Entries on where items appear
##############################

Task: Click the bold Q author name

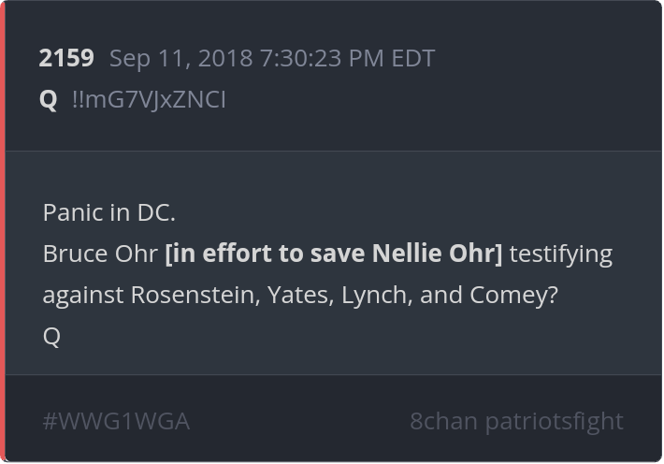Action: click(x=48, y=100)
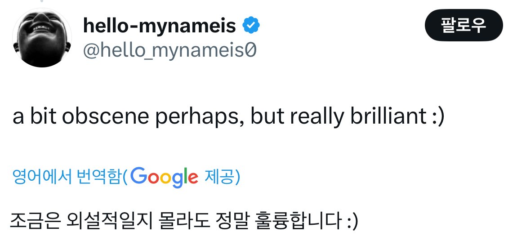
Task: Click the blue G of the Google logo
Action: tap(141, 176)
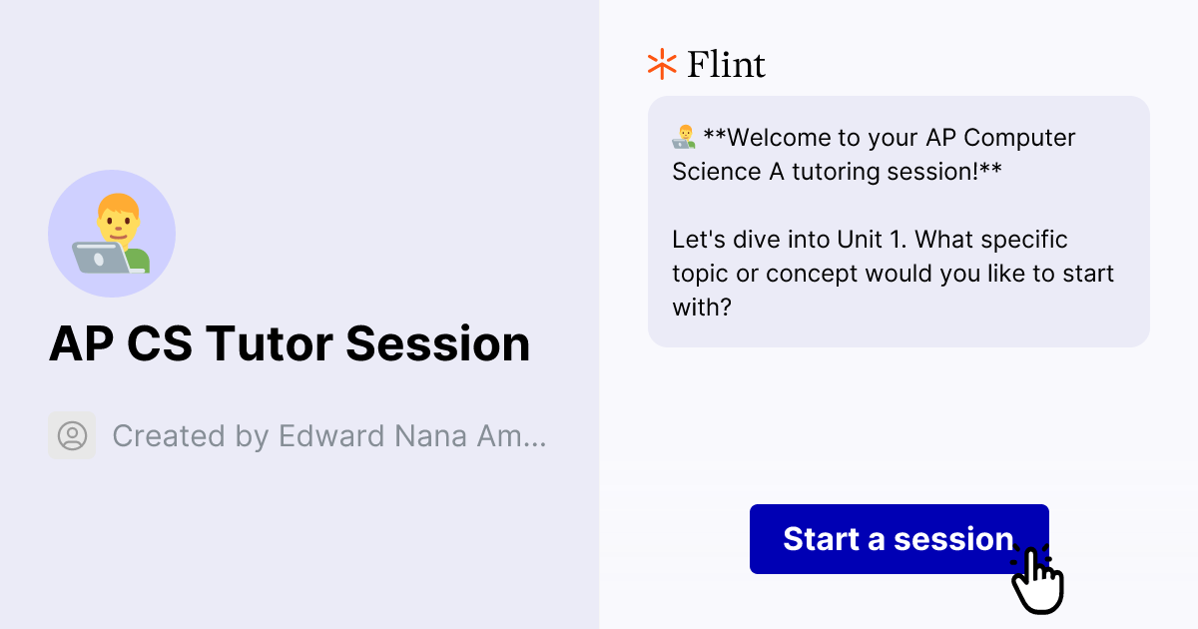1198x629 pixels.
Task: Click the Created by Edward Nana link
Action: click(329, 435)

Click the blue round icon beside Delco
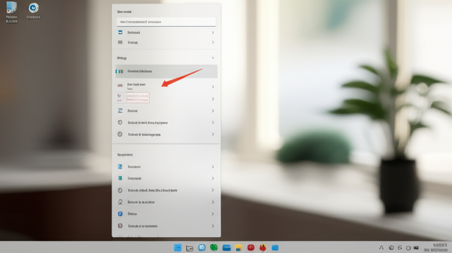coord(120,214)
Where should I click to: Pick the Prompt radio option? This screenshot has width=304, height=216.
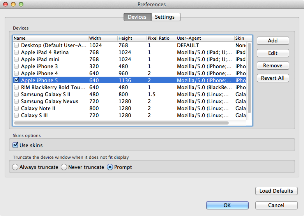(x=110, y=167)
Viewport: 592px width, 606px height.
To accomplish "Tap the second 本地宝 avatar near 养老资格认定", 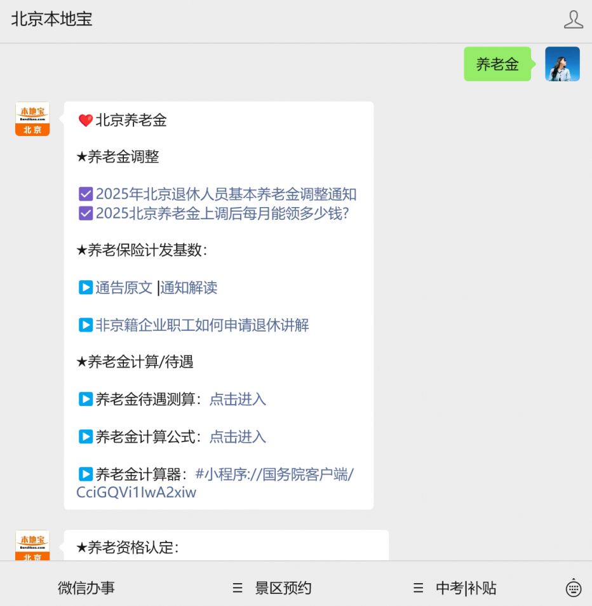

##############################

= DIRECTIONS FOR THIS TASK =
Rewrite the records as a numbered list without blank lines. Begin at the line that contains "Where should I" and continue through the end of the records, and leave the pictures out of your answer.

= RESULT FOR THIS TASK =
1. Where should I click to: Pick the Prompt radio option? This screenshot has width=304, height=216.
2. (x=110, y=167)
3. Viewport: 592px width, 606px height.
4. To accomplish "Tap the second 本地宝 avatar near 养老资格认定", 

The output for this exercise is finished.